Eg. a SRE in Europe need to be able to reach Grafana through eqiad if esams' LB is having issues.

One option is for example to add static records to /etc/hosts

Event Timeline

ayounsi created this task.

+1 to /etc/hosts, I've done similar in the past and has worked as expected. As a side note the script could even take the form of a puppet manifest we can then puppet apply locally.

If we go the /etc/hosts route it seems to me that a quick script should do it. It's sufficient to pass to it a parameter with the DC name and then have the script resolve text-lb.$DC.wikimedia.org and use it as the IP for a predefined static list of services that are behind CDN that we're interested in during an outage. The same parameter could have a special value like reset to clear/comment the same records.
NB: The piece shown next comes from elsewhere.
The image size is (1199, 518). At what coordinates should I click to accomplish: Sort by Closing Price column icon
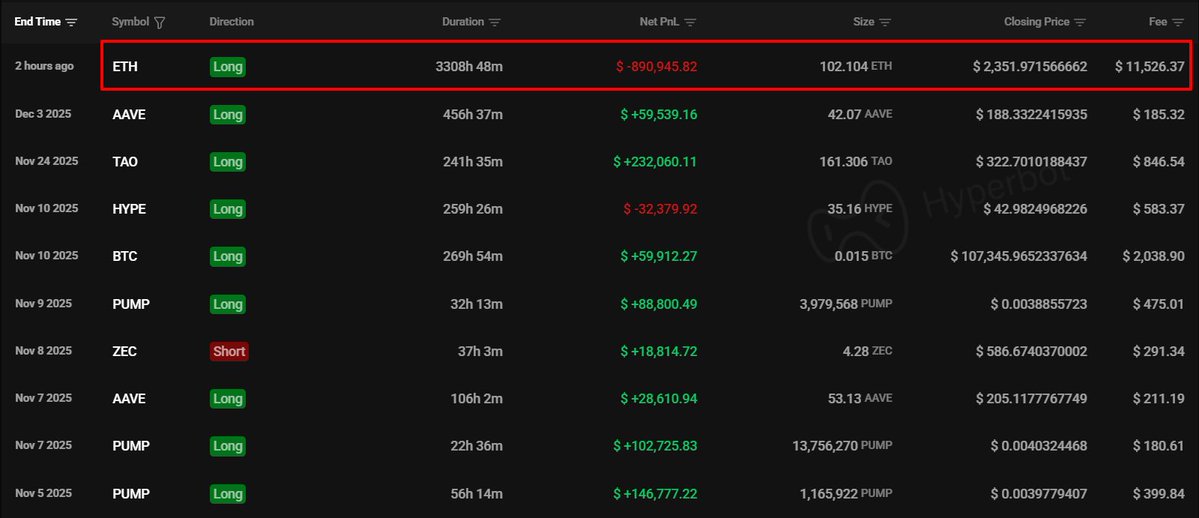coord(1080,22)
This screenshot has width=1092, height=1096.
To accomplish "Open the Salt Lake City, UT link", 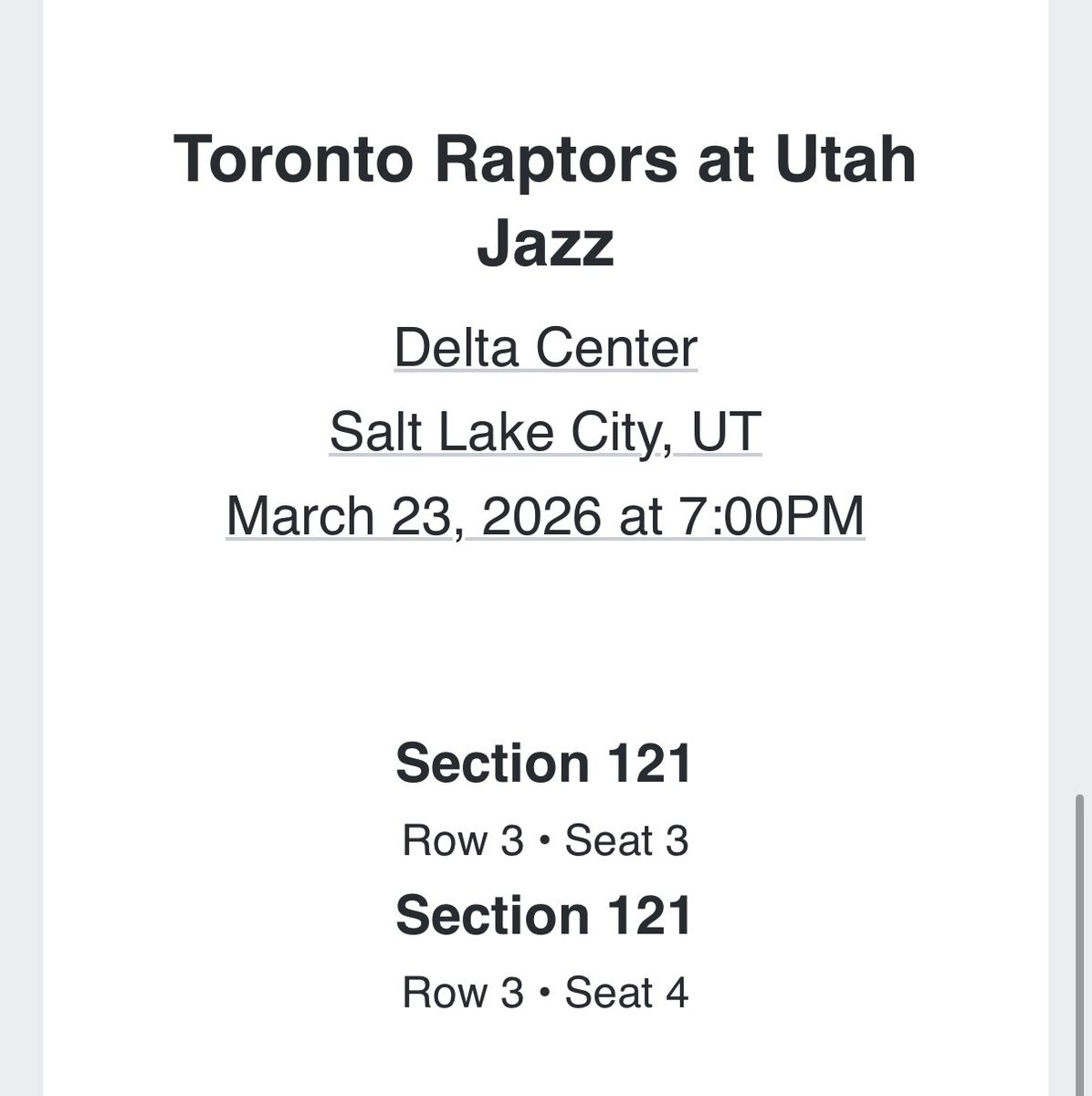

I'm saying a statically curated list because we just need few of them and not all the 350+ records defined in the DNS repo.

My 2 cents :)

+1, I was also thinking simple script, static list of hostnames:

  • grafana
  • turnilo
  • logstash
  • etherpad
  • wikitech
  • phabricator
  • {www.,}mediawiki.org
  • a handful of Wikipedias for test traffic: {en,it,el,de,nl,es,fr}.wikipedia.org (covers most languages on our team)

(An aside: there are other tools not fronted by LVS where we it'd be nice for it to be easy for SREs to route their traffic over our own cross-site transport links, instead of using peering/transit in eqiad. Partial list: gerrit, librenms, icinga. Best I can come up for an 'easy' option is to ssh -D to a host like icinga2001.)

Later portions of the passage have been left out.